The Bank of England will likely raise its key interest rate by a quarter point on Thursday, declining to follow the Federal Reserve’s move of standing still for a meeting to wait for more data.
Most economists expect the U.K. central bank will lift its key rate by a quarter point to 4.75%. That would be the 13th consecutive increase after starting with rates close to zero in December 2021.
There’s a chance of an even bigger half-point hike after inflation came in hotter than expected for May. The annual rate of price gains held at 8.7%, more than four times higher than the BoE’s 2% target. By comparison, the U.S. inflation rate is around 4%.

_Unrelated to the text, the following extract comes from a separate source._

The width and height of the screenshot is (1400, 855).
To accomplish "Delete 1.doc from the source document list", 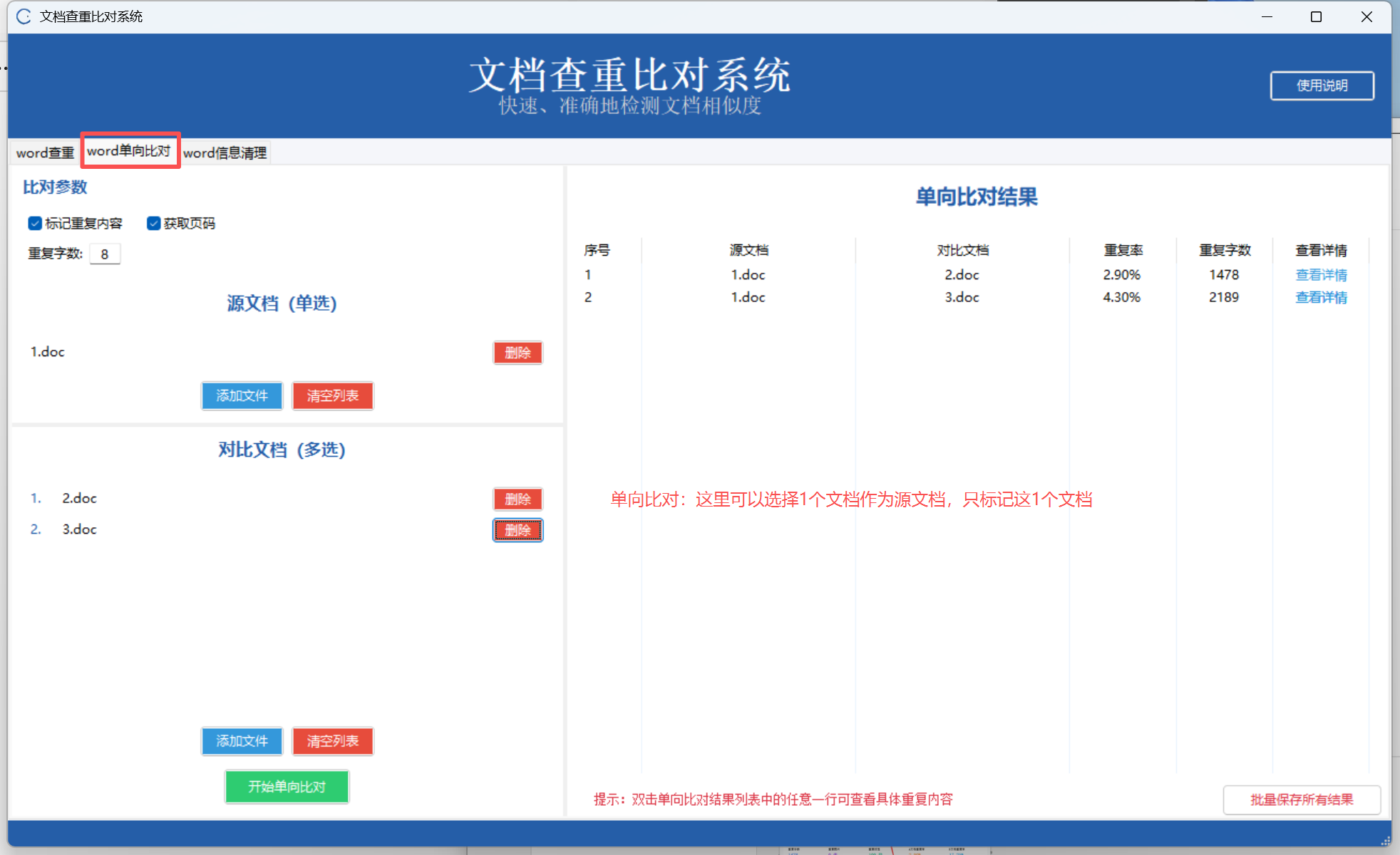I will coord(518,353).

The gap explains why the U.K. can’t afford to mimic the Fed. Not only has headline inflation come down more slowly than anticipated, but services inflation is still picking up and wage gains are accelerating. That raises worries that inflation is becoming embedded in the economy, adding to the urgency of forceful action from the central bank.

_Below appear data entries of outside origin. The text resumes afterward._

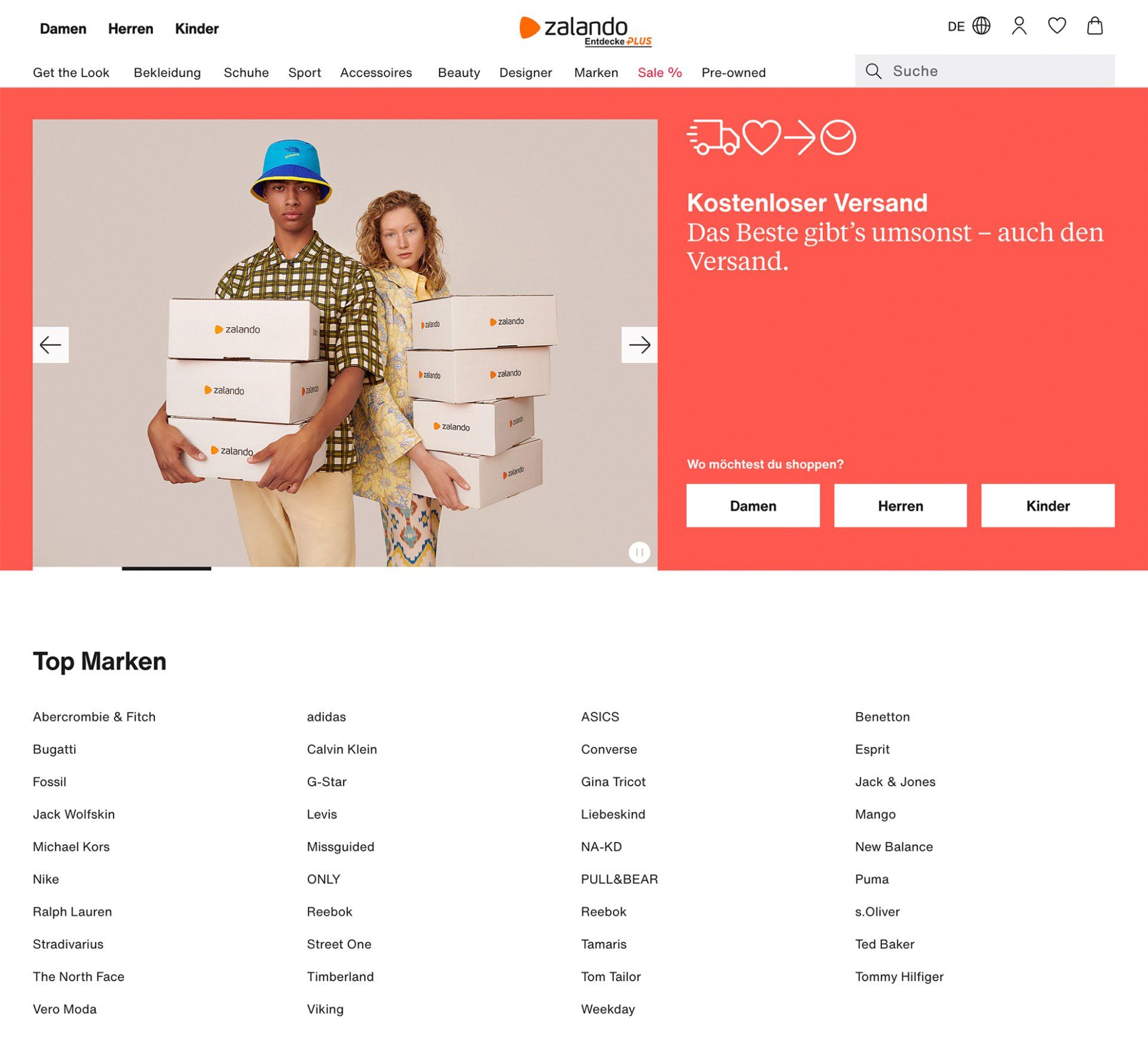Expand the Schuhe navigation menu
The height and width of the screenshot is (1057, 1148).
[246, 72]
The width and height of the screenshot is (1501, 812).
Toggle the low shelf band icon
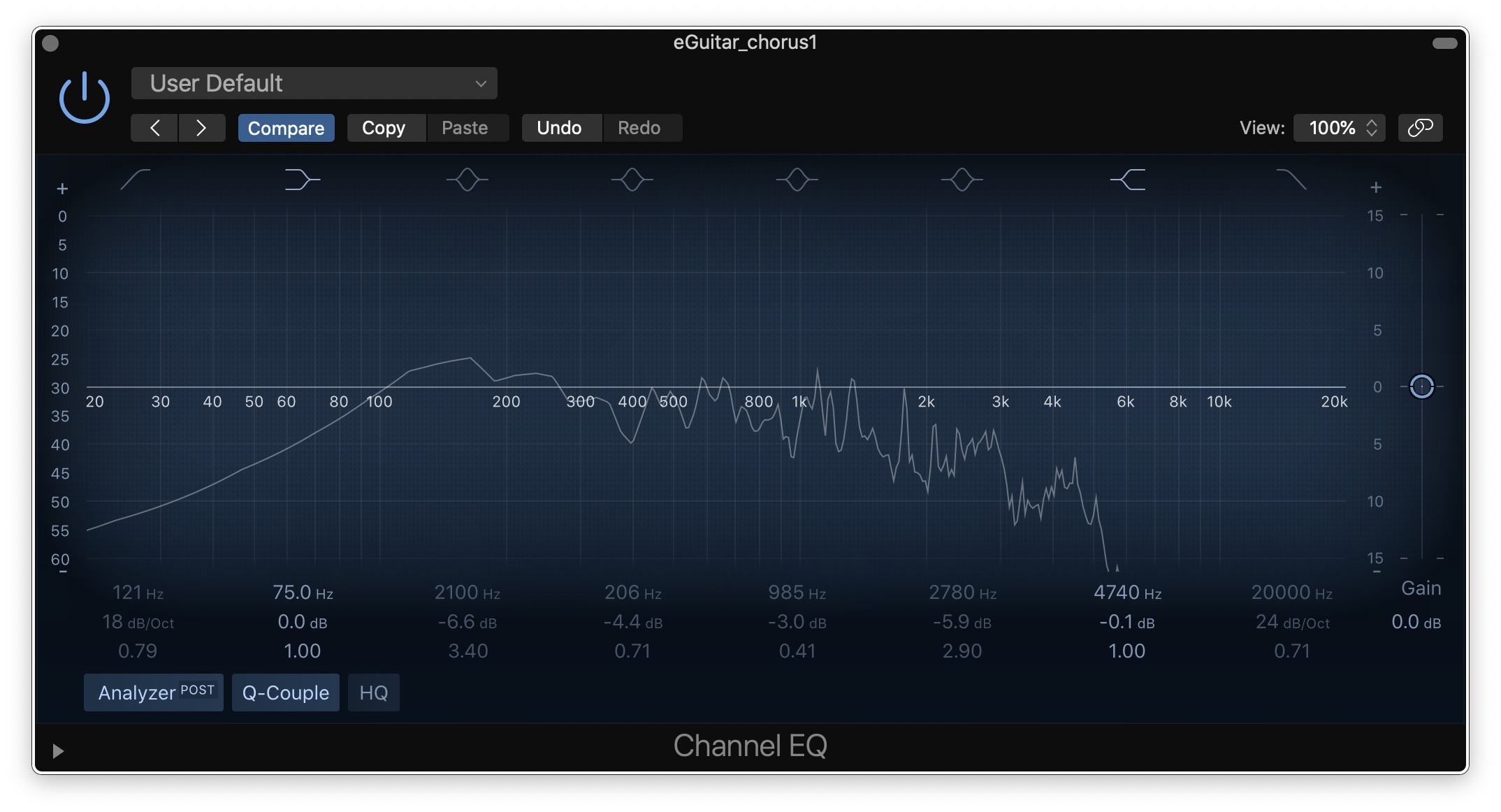302,180
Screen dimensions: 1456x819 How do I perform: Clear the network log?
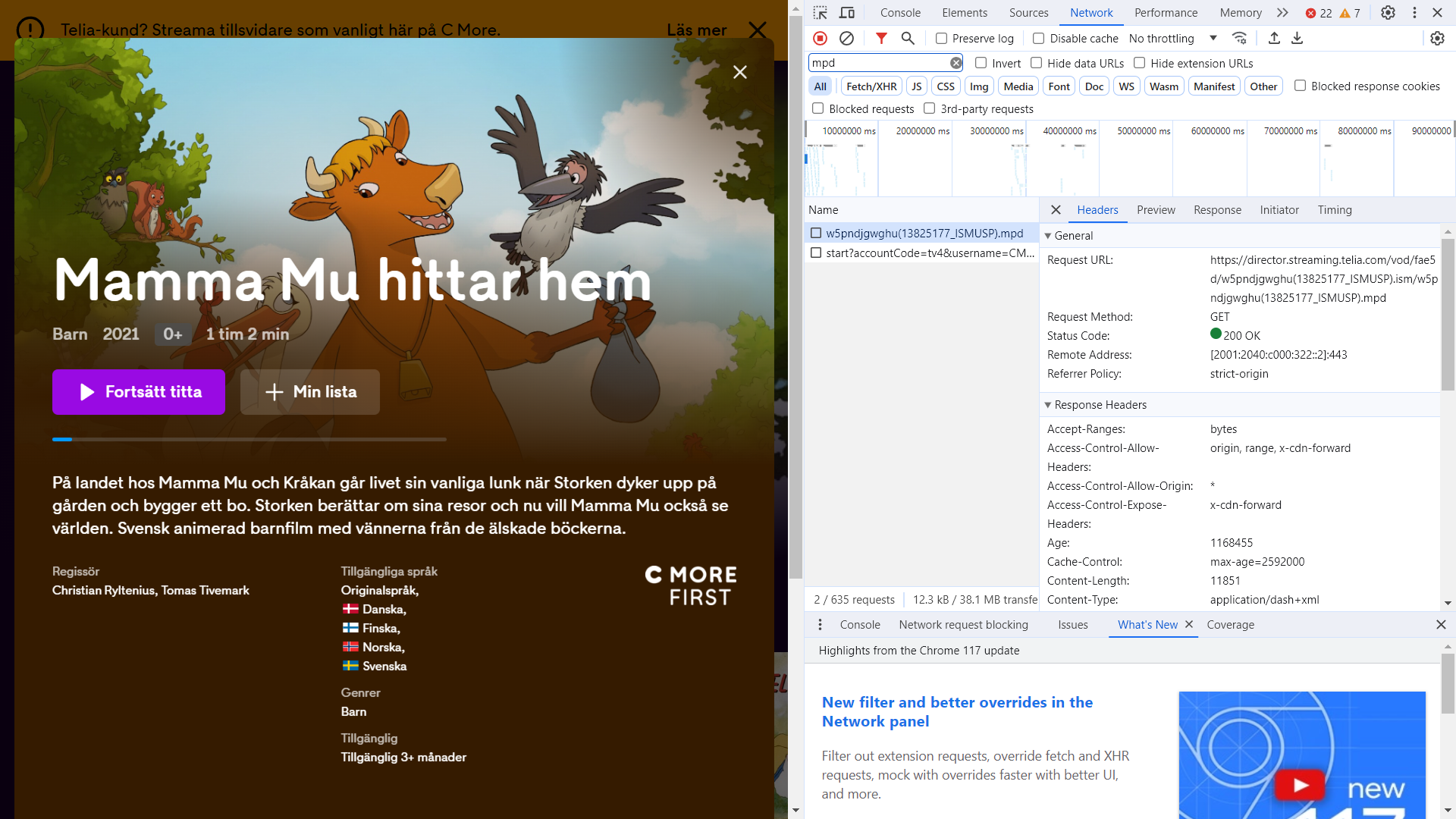pyautogui.click(x=846, y=38)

The inflation number “all but guarantees another rate hike from the Bank of England,” said James Smith, an economist at ING. “Markets are now fully pricing a 6% peak for the bank rate, which implies six more rate hikes from current levels. That seems excessive, and we suspect the Bank of England would privately agree.”
Like the Fed, the BoE has warned that past interest-rate increases take time to have their full effect. That’s particularly true in the U.K., where a substantial number of homeowners with mortgages are will refinance imminently. Many two-to-five-year low-rate deals that were struck before rates started rising are coming up for renewal.